- _PROVIDED RECORDS_
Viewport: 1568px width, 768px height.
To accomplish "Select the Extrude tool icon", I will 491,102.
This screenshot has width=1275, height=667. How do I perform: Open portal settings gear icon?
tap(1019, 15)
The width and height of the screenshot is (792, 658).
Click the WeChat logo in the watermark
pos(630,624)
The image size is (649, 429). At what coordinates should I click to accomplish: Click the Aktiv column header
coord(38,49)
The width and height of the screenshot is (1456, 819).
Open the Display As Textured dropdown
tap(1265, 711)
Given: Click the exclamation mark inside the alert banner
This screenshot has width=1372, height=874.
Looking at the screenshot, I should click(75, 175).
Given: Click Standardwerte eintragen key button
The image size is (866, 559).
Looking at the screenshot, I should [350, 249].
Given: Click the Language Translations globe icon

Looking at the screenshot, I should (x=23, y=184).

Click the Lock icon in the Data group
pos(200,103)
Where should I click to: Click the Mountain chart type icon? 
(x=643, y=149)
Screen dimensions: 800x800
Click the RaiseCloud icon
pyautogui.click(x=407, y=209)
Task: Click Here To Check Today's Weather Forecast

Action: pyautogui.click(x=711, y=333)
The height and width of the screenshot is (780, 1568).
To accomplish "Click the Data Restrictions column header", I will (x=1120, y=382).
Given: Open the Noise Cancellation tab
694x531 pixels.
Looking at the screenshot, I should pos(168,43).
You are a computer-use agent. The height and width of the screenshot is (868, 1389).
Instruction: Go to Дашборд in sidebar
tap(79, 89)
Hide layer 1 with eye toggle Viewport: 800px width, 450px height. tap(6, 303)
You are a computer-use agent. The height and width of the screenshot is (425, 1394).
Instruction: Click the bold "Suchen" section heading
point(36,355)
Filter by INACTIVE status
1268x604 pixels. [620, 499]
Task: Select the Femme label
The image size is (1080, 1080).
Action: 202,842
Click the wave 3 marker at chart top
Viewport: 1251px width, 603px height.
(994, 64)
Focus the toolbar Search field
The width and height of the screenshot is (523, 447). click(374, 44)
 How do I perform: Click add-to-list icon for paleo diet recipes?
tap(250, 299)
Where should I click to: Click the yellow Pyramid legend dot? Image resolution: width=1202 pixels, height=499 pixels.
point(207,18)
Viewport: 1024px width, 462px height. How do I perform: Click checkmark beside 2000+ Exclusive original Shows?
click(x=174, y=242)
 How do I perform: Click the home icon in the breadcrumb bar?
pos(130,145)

- _WHAT IS EXPECTED_
Copy out every one of the records above, character for character, with no changes.

- _EXERCISE ANSWER_
Viewport: 1568px width, 768px height.
To accomplish "Select the Extrude tool icon", I will 491,102.
This screenshot has width=1275, height=667. How do I perform: Open portal settings gear icon?
tap(1019, 15)
The width and height of the screenshot is (792, 658).
Click the WeChat logo in the watermark
pos(630,624)
The image size is (649, 429). At what coordinates should I click to accomplish: Click the Aktiv column header
coord(38,49)
The width and height of the screenshot is (1456, 819).
Open the Display As Textured dropdown
tap(1265, 711)
Given: Click the exclamation mark inside the alert banner
This screenshot has width=1372, height=874.
Looking at the screenshot, I should click(75, 175).
Given: Click Standardwerte eintragen key button
The image size is (866, 559).
Looking at the screenshot, I should [350, 249].
Given: Click the Language Translations globe icon

Looking at the screenshot, I should (x=23, y=184).

Click the Lock icon in the Data group
pos(200,103)
Where should I click to: Click the Mountain chart type icon? 
(x=643, y=149)
Screen dimensions: 800x800
Click the RaiseCloud icon
pyautogui.click(x=407, y=209)
Task: Click Here To Check Today's Weather Forecast

Action: pyautogui.click(x=711, y=333)
The height and width of the screenshot is (780, 1568).
To accomplish "Click the Data Restrictions column header", I will (x=1120, y=382).
Given: Open the Noise Cancellation tab
694x531 pixels.
Looking at the screenshot, I should pos(168,43).
You are a computer-use agent. The height and width of the screenshot is (868, 1389).
Instruction: Go to Дашборд in sidebar
tap(79, 89)
Hide layer 1 with eye toggle Viewport: 800px width, 450px height. tap(6, 303)
You are a computer-use agent. The height and width of the screenshot is (425, 1394).
Instruction: Click the bold "Suchen" section heading
point(36,355)
Filter by INACTIVE status
1268x604 pixels. [620, 499]
Task: Select the Femme label
The image size is (1080, 1080).
Action: 202,842
Click the wave 3 marker at chart top
Viewport: 1251px width, 603px height.
(994, 64)
Focus the toolbar Search field
The width and height of the screenshot is (523, 447). click(374, 44)
 How do I perform: Click add-to-list icon for paleo diet recipes?
tap(250, 299)
Where should I click to: Click the yellow Pyramid legend dot? Image resolution: width=1202 pixels, height=499 pixels.
point(207,18)
Viewport: 1024px width, 462px height. How do I perform: Click checkmark beside 2000+ Exclusive original Shows?
click(x=174, y=242)
 How do I perform: Click the home icon in the breadcrumb bar?
pos(130,145)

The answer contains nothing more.